What we’re watching …
We loved The Duke with the great character actor, Jim Broadbent (masterful performance). Very funny and true story about an art heist. Streaming seems to be available.
And we’ve begun watching Slow Horses (Apple+) as a slovenly British spy who leads a team of spy fuck-ups. Brilliant.
And Ann adds:
Annabelle and I shrieked and cried and smiled as we watched the documentary Spring Awakening: Those You’ve Known. I had the great pleasure of seeing Spring Awakening on Broadway and will never forget the electricity in the theatre that night. (On HBO.)
Links we’re liking …
A perfect Mother’s Day link: Eat, Darling, Eat is a storytelling website about mother/daughter relationships, centered around something that is fundamental and fun, evocative and provocative, shared across all cultures and generations: food. Share your mother-daughter story by emailing info@EatDarlingEat.net
This woman makes recipes she finds on grave stones.
This is how South Carolina chef Sean Brock makes pimento cheese.
More southern dishes: this excellent article on spoonbread from Food52.
One of my dearest friends, a literary agent and editor in New York, lost her love, found late in life, to aggressive prostate cancer, a prominent (brilliant) doctor and wonderful man. Researchers in England have now identified five new bacteria found in men’s urinary tract, three new to science, that indicate the possibility of aggressive prostate cancer. Meaning an antibiotic could be developed if the bacteria are causally related to the cancer, potentially saving thousands of lives (though not soon enough for our dear Harry).
Another cocktail worth having: The Toronto, featuring Frenet Branca (in Forbes by my friend, chef Elizabeth Karmel).
One of the best reads of the week! Travel back to 1962, the Jack and Jackie White House, and many cultural heroes in Diana Trilling’s New Yorker essay about a special dinner for Nobel laureates.

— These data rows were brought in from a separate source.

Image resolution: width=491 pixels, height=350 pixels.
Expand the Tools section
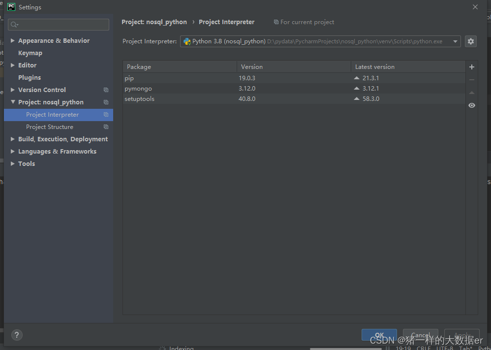tap(12, 163)
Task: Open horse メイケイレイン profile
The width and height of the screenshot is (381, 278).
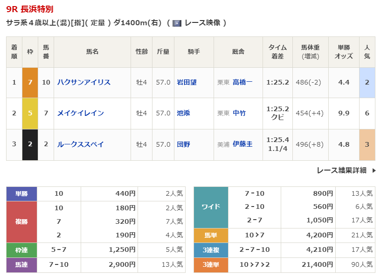Action: click(x=81, y=113)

How do they harvest oranges in Valencia—ingeniuously.
And finally…
I leave you with lovely country tune from country singer Tony Jackson written (and performed by) John Sebastian, of the Lovin’ Spoonful and a pal of ours (his wife took my last head shots) But really this is for the extraordinary vocals of Jackson:
Not new to Michael Ruhlman (read Walk on Water years ago), but relatively new to the newsletter. I love waking up, making my coffee, and blissfully reading the newsletter. I talk about it with friends and family. The mix of travel, entertainment, people, and food is wonderful. It’s a perfect way to kick off the weekend. Thank you!

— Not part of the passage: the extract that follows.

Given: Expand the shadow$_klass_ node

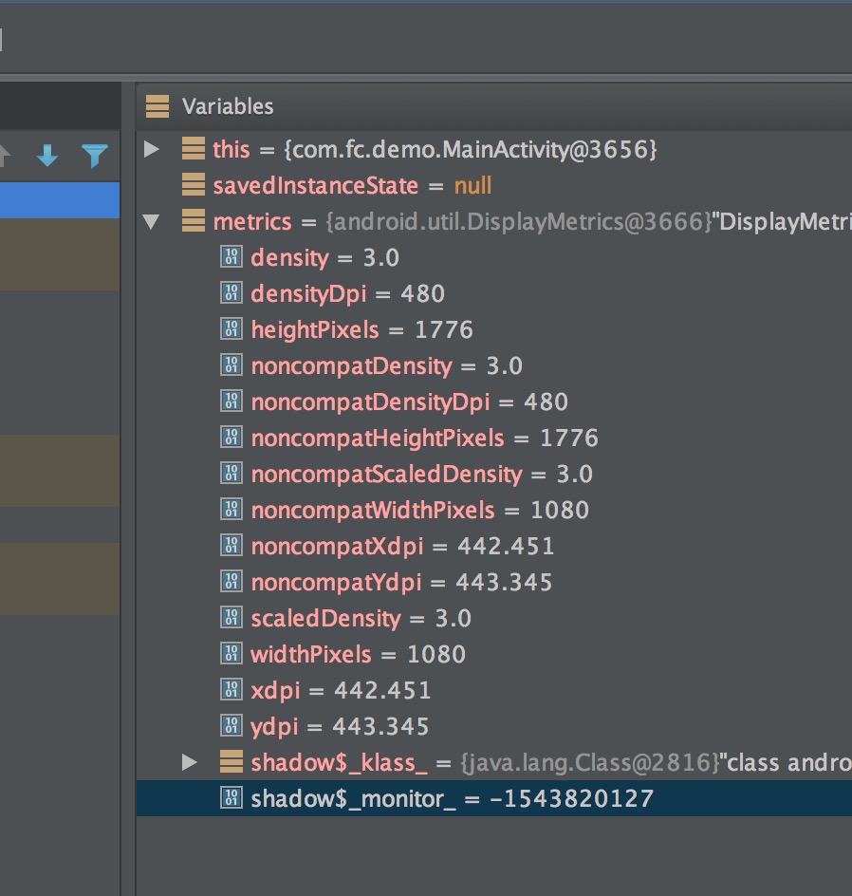Looking at the screenshot, I should [191, 762].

Two comments: First, after reading your last newsletter, I placed a request for my public library to purchase Fly Girl, and they did! I'm first on the list of holds. (In the meantime, I read Kitchen Yarns and loved it.) Your perception of Bennett's review, which can be read now at nytimes.com. matches mine. Second, you are the only other person I know who makes tomato sauce in cast iron. People are taken aback when I tell them it's possible. Thanks for providing photographic evidence!